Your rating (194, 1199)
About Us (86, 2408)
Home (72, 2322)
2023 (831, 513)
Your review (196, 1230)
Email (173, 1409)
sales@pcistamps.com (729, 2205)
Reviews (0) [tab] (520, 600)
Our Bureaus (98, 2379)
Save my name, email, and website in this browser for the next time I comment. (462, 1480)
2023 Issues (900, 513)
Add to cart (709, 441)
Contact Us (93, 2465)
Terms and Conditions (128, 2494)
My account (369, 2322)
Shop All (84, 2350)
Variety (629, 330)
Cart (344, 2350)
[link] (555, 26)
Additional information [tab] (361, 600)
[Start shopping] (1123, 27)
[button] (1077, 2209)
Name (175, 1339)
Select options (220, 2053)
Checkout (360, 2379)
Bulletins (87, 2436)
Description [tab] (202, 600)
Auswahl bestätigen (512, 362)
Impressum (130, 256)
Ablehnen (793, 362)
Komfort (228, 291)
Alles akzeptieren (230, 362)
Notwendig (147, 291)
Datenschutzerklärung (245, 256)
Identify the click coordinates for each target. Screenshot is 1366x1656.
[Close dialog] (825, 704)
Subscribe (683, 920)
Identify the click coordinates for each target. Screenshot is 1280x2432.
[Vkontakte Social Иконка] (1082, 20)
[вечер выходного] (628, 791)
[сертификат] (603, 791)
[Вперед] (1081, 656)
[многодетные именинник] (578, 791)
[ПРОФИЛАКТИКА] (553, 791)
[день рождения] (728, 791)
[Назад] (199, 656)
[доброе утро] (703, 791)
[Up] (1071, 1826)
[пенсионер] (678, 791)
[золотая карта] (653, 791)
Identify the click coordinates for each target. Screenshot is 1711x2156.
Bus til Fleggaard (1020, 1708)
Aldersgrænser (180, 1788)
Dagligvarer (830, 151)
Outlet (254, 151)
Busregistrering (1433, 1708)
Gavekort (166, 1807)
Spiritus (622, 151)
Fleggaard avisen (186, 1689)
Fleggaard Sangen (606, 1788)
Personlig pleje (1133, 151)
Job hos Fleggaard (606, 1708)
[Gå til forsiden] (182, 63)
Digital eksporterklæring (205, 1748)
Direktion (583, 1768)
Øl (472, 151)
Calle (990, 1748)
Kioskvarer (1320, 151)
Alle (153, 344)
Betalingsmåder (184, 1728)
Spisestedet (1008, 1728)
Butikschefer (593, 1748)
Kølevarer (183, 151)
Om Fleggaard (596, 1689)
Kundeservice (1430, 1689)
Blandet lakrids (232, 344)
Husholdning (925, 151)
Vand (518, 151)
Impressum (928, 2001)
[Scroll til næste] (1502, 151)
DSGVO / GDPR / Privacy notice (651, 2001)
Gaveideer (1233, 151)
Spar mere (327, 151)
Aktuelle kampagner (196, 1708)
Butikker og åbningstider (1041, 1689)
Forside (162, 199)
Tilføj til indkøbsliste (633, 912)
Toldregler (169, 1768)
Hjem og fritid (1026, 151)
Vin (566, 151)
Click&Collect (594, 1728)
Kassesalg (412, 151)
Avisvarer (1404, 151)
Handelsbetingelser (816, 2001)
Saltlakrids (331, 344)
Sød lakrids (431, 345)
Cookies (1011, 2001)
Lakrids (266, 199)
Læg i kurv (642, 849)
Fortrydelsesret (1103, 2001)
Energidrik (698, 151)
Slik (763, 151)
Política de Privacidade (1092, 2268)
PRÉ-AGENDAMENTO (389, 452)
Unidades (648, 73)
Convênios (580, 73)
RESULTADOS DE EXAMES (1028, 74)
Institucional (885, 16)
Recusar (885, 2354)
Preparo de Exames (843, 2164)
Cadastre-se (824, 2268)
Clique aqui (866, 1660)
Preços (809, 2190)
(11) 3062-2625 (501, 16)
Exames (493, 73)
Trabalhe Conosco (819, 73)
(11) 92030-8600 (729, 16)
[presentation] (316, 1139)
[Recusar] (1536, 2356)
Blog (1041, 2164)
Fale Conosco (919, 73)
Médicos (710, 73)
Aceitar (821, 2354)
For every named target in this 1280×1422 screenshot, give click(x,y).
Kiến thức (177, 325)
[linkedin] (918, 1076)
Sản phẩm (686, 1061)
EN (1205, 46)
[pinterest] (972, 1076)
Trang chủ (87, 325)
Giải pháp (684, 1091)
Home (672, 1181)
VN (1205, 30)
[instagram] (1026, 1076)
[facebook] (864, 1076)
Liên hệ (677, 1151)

________________________

Once the line with "Digital eksporterklæring (205, 1748)" is found in the records above, print exactly that line and every line after it through the line with "Om Fleggaard (596, 1689)".

Your response »
Digital eksporterklæring (205, 1748)
Direktion (583, 1768)
Øl (472, 151)
Calle (990, 1748)
Kioskvarer (1320, 151)
Alle (153, 344)
Betalingsmåder (184, 1728)
Spisestedet (1008, 1728)
Butikschefer (593, 1748)
Kølevarer (183, 151)
Om Fleggaard (596, 1689)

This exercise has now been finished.